**Exercise**
From the records that follow, copy every line that contains the word "computer".
══════
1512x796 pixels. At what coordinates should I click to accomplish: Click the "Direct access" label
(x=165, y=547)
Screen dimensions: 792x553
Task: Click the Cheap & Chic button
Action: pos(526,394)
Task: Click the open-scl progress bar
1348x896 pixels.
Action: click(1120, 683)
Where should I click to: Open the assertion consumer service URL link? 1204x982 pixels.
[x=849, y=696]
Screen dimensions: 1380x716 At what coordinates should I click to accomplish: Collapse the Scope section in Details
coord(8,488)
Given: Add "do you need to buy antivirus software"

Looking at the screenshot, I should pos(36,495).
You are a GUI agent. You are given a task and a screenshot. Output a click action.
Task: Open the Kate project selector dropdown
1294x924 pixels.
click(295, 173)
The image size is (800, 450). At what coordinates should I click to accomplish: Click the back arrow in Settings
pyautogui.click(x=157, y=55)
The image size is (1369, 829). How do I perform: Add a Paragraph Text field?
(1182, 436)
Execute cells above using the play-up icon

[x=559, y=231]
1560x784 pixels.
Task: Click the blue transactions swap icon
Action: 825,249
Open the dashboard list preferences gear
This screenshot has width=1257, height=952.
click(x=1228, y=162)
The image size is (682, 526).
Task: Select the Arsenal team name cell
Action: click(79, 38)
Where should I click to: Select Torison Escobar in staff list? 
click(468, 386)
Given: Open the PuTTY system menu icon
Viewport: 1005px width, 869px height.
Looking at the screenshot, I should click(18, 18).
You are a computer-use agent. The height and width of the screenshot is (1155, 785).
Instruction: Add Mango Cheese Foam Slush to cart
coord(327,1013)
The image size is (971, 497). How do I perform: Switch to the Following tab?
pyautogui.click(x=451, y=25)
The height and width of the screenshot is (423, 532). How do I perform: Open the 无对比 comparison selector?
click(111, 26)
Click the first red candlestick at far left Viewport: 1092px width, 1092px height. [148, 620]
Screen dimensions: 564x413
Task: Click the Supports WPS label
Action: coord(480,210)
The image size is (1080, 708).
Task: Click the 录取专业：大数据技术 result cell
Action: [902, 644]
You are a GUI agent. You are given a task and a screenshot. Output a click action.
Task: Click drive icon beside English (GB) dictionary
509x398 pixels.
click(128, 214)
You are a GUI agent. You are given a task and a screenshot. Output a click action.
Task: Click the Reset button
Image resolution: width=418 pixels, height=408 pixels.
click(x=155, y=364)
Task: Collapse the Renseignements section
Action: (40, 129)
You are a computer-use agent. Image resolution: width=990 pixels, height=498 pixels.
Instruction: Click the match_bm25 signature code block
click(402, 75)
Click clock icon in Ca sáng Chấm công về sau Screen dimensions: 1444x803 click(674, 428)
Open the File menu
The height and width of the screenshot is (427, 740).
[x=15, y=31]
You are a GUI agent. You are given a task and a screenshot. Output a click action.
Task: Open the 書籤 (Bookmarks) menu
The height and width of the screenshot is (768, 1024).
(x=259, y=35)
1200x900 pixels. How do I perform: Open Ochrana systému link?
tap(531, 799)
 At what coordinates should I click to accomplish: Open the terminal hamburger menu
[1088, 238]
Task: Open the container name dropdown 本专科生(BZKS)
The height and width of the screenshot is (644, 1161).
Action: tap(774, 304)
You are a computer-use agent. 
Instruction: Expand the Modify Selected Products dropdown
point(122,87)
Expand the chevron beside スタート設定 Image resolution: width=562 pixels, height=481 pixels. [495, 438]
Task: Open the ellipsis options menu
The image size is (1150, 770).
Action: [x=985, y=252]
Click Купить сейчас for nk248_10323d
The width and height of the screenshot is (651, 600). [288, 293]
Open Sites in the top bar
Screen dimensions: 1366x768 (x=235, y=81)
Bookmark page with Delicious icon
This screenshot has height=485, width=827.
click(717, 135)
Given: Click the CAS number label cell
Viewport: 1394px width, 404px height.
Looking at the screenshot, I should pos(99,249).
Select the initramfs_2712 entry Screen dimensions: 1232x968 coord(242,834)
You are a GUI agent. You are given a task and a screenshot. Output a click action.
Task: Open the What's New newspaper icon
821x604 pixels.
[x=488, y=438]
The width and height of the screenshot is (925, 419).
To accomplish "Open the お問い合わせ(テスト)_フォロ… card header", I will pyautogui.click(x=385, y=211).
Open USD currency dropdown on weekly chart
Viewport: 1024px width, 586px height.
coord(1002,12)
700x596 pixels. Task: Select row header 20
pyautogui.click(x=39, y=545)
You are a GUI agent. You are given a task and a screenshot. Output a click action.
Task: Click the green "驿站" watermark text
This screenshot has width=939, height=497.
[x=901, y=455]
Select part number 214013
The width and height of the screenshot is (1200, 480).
══════
**Task response**
You are a computer-use agent. The height and width of the screenshot is (1155, 785).
You are a computer-use agent. Image resolution: width=990 pixels, height=498 pixels.
You are a computer-use agent. 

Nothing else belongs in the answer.